I do count school and University courses as self thought, just with a sometimes better fundation (but sadly often with a worth one too).

As long as you don't have someone who checks your code or does pair programming it's all self thought just with different sources of input.

Also school/uni projects tend to be not that useful either even if you do pair programming, because the people you pair up with have roughly the same experience like you (most times).

Not necessarily. Me and a friend both taught ourselves, and made projects together (games, websites, etc). I guess we partly taught each other, but there was no expert or teacher involved.

Besides, self-taught programmers have to work with others as soon as they get their first job.

I take it you are agreeing with the previous poster that hands-on apprenticeship would be a good alternative to formal study out of books. An apprenticeship (hopefully) implies a good deal of mentorship and guidance.

* * *

Personally I think “schooling” should consist much more of student-directed projects, with scope, difficulty, and autonomy gradually increasing over time.

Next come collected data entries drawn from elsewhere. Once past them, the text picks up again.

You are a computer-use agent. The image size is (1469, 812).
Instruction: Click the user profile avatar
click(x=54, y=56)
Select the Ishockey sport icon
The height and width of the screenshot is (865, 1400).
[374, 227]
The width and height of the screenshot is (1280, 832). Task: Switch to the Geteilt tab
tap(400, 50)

It’s a real shame that typically the most substantial pieces of work 18-year-olds are expected to complete in school take maybe 10 or 15 hours, and most of the work students do is broken down into atomized and unrelated chunks which individually take <10 minutes with few if any decisions involved.

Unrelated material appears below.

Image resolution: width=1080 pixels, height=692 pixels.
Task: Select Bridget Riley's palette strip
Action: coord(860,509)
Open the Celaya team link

This is the methodology of Gap Year[0] and ideally filled with some sort of extended internship, which I personally subscribe to even though I didn't do it - simply wish I did.

Theory is definitely fantastic, but not being exposed to the real world took me longer to come to grips with than it probably should have.

I think book-learning has great return on investments when applied critically. The problem is when it's applied dogmatically like it is today. Not everyone needs to go to college - for profit schools are scum. Universities can hardly call themselves impartial, but it still has a place and is useful.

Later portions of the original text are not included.